TASK DETAILS: Set down each entry again exactly as written.

[STORED DATA Boundary: Start]

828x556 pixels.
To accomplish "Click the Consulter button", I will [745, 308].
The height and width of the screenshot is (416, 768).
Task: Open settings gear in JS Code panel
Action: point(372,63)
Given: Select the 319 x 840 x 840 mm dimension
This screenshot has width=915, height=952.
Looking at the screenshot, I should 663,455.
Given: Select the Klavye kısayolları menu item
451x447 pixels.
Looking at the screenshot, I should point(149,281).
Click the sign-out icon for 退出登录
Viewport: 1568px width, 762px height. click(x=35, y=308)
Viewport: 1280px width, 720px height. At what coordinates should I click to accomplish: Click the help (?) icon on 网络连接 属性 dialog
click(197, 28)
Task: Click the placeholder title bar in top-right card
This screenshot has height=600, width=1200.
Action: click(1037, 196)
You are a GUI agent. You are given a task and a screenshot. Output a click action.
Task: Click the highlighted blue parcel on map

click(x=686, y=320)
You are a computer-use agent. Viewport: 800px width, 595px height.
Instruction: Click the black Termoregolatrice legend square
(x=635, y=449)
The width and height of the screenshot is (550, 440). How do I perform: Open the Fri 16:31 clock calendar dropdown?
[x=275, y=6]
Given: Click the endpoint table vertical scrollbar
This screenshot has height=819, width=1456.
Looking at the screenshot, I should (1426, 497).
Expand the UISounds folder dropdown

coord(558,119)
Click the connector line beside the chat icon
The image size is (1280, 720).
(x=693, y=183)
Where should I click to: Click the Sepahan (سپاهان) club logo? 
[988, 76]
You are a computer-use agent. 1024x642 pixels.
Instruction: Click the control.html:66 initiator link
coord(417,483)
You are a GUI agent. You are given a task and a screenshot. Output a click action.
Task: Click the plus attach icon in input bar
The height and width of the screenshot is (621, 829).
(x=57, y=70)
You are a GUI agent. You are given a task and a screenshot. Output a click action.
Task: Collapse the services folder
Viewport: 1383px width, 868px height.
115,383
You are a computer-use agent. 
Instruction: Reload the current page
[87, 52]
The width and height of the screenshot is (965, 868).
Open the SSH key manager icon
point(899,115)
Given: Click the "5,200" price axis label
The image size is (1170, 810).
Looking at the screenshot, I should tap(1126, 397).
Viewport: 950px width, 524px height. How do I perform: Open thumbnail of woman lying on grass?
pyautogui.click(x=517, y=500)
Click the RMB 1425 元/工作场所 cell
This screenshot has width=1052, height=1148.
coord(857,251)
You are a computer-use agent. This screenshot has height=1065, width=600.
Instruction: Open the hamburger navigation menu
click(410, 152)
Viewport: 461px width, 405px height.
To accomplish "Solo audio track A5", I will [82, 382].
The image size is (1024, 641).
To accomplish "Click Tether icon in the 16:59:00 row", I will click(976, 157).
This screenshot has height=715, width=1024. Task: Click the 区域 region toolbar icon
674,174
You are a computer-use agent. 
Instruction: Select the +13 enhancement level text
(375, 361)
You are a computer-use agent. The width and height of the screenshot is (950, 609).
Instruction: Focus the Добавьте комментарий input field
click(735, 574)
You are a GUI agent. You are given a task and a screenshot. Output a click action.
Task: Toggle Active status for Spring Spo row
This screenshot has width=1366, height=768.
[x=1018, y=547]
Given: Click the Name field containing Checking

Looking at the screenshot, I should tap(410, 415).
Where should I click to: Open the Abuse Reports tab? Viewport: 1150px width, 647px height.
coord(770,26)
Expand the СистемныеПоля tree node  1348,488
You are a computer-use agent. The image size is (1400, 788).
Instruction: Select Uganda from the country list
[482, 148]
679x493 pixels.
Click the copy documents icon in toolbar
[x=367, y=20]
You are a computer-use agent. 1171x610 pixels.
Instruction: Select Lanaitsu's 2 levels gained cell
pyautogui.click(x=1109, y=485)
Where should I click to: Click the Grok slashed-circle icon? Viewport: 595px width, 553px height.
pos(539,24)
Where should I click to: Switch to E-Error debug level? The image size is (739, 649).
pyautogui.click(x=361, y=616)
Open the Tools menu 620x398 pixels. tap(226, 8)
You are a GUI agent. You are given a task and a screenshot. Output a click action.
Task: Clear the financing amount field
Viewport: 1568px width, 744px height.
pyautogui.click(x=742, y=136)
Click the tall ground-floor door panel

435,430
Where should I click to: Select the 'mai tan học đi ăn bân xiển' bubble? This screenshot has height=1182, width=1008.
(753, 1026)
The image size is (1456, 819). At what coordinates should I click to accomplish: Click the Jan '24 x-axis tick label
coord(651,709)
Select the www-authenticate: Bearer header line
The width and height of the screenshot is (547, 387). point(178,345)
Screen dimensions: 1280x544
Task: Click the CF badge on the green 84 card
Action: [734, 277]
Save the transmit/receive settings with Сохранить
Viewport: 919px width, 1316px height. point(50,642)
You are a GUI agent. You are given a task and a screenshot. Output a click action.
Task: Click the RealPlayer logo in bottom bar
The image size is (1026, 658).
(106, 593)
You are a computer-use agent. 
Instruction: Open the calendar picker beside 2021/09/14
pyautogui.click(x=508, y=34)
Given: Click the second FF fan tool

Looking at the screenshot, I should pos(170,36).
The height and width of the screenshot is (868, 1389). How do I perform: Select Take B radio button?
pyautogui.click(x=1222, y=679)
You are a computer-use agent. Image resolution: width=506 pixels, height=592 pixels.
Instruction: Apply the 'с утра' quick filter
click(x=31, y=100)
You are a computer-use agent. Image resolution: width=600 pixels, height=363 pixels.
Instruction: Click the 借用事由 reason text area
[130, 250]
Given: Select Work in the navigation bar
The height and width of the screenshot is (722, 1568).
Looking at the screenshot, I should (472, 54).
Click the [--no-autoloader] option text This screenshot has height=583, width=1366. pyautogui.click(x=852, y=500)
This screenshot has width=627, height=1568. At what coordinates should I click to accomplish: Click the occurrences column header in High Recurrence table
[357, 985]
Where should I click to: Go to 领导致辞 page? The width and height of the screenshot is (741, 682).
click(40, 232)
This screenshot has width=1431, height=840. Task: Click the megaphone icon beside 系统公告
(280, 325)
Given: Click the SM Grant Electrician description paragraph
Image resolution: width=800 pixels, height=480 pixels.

[STORED DATA Boundary: End]

EXERCISE ANSWER:
828x556 pixels.
To accomplish "Click the Consulter button", I will [745, 308].
The height and width of the screenshot is (416, 768).
Task: Open settings gear in JS Code panel
Action: point(372,63)
Given: Select the 319 x 840 x 840 mm dimension
This screenshot has width=915, height=952.
Looking at the screenshot, I should 663,455.
Given: Select the Klavye kısayolları menu item
451x447 pixels.
Looking at the screenshot, I should point(149,281).
Click the sign-out icon for 退出登录
Viewport: 1568px width, 762px height. click(x=35, y=308)
Viewport: 1280px width, 720px height. At what coordinates should I click to accomplish: Click the help (?) icon on 网络连接 属性 dialog
click(197, 28)
Task: Click the placeholder title bar in top-right card
This screenshot has height=600, width=1200.
Action: click(1037, 196)
You are a GUI agent. You are given a task and a screenshot. Output a click action.
Task: Click the highlighted blue parcel on map

click(x=686, y=320)
You are a computer-use agent. Viewport: 800px width, 595px height.
Instruction: Click the black Termoregolatrice legend square
(x=635, y=449)
The width and height of the screenshot is (550, 440). How do I perform: Open the Fri 16:31 clock calendar dropdown?
[x=275, y=6]
Given: Click the endpoint table vertical scrollbar
This screenshot has height=819, width=1456.
Looking at the screenshot, I should (1426, 497).
Expand the UISounds folder dropdown

coord(558,119)
Click the connector line beside the chat icon
The image size is (1280, 720).
(x=693, y=183)
Where should I click to: Click the Sepahan (سپاهان) club logo? 
[988, 76]
You are a computer-use agent. 1024x642 pixels.
Instruction: Click the control.html:66 initiator link
coord(417,483)
You are a GUI agent. You are given a task and a screenshot. Output a click action.
Task: Click the plus attach icon in input bar
The height and width of the screenshot is (621, 829).
(x=57, y=70)
You are a GUI agent. You are given a task and a screenshot. Output a click action.
Task: Collapse the services folder
Viewport: 1383px width, 868px height.
115,383
You are a computer-use agent. 
Instruction: Reload the current page
[87, 52]
The width and height of the screenshot is (965, 868).
Open the SSH key manager icon
point(899,115)
Given: Click the "5,200" price axis label
The image size is (1170, 810).
Looking at the screenshot, I should tap(1126, 397).
Viewport: 950px width, 524px height. How do I perform: Open thumbnail of woman lying on grass?
pyautogui.click(x=517, y=500)
Click the RMB 1425 元/工作场所 cell
This screenshot has width=1052, height=1148.
coord(857,251)
You are a computer-use agent. This screenshot has height=1065, width=600.
Instruction: Open the hamburger navigation menu
click(410, 152)
Viewport: 461px width, 405px height.
To accomplish "Solo audio track A5", I will [82, 382].
The image size is (1024, 641).
To accomplish "Click Tether icon in the 16:59:00 row", I will click(976, 157).
This screenshot has height=715, width=1024. Task: Click the 区域 region toolbar icon
674,174
You are a computer-use agent. 
Instruction: Select the +13 enhancement level text
(375, 361)
You are a computer-use agent. The width and height of the screenshot is (950, 609).
Instruction: Focus the Добавьте комментарий input field
click(735, 574)
You are a GUI agent. You are given a task and a screenshot. Output a click action.
Task: Toggle Active status for Spring Spo row
This screenshot has width=1366, height=768.
[x=1018, y=547]
Given: Click the Name field containing Checking

Looking at the screenshot, I should tap(410, 415).
Where should I click to: Open the Abuse Reports tab? Viewport: 1150px width, 647px height.
coord(770,26)
Expand the СистемныеПоля tree node  1348,488
You are a computer-use agent. The image size is (1400, 788).
Instruction: Select Uganda from the country list
[482, 148]
679x493 pixels.
Click the copy documents icon in toolbar
[x=367, y=20]
You are a computer-use agent. 1171x610 pixels.
Instruction: Select Lanaitsu's 2 levels gained cell
pyautogui.click(x=1109, y=485)
Where should I click to: Click the Grok slashed-circle icon? Viewport: 595px width, 553px height.
pos(539,24)
Where should I click to: Switch to E-Error debug level? The image size is (739, 649).
pyautogui.click(x=361, y=616)
Open the Tools menu 620x398 pixels. tap(226, 8)
You are a GUI agent. You are given a task and a screenshot. Output a click action.
Task: Clear the financing amount field
Viewport: 1568px width, 744px height.
pyautogui.click(x=742, y=136)
Click the tall ground-floor door panel

435,430
Where should I click to: Select the 'mai tan học đi ăn bân xiển' bubble? This screenshot has height=1182, width=1008.
(753, 1026)
The image size is (1456, 819). At what coordinates should I click to accomplish: Click the Jan '24 x-axis tick label
coord(651,709)
Select the www-authenticate: Bearer header line
The width and height of the screenshot is (547, 387). point(178,345)
Screen dimensions: 1280x544
Task: Click the CF badge on the green 84 card
Action: [734, 277]
Save the transmit/receive settings with Сохранить
Viewport: 919px width, 1316px height. point(50,642)
You are a GUI agent. You are given a task and a screenshot. Output a click action.
Task: Click the RealPlayer logo in bottom bar
The image size is (1026, 658).
(106, 593)
You are a computer-use agent. 
Instruction: Open the calendar picker beside 2021/09/14
pyautogui.click(x=508, y=34)
Given: Click the second FF fan tool

Looking at the screenshot, I should pos(170,36).
The height and width of the screenshot is (868, 1389). How do I perform: Select Take B radio button?
pyautogui.click(x=1222, y=679)
You are a computer-use agent. Image resolution: width=506 pixels, height=592 pixels.
Instruction: Apply the 'с утра' quick filter
click(x=31, y=100)
You are a computer-use agent. Image resolution: width=600 pixels, height=363 pixels.
Instruction: Click the 借用事由 reason text area
[130, 250]
Given: Select Work in the navigation bar
The height and width of the screenshot is (722, 1568).
Looking at the screenshot, I should (472, 54).
Click the [--no-autoloader] option text This screenshot has height=583, width=1366. pyautogui.click(x=852, y=500)
This screenshot has width=627, height=1568. At what coordinates should I click to accomplish: Click the occurrences column header in High Recurrence table
[357, 985]
Where should I click to: Go to 领导致辞 page? The width and height of the screenshot is (741, 682).
click(40, 232)
This screenshot has width=1431, height=840. Task: Click the megaphone icon beside 系统公告
(280, 325)
Given: Click the SM Grant Electrician description paragraph
Image resolution: width=800 pixels, height=480 pixels.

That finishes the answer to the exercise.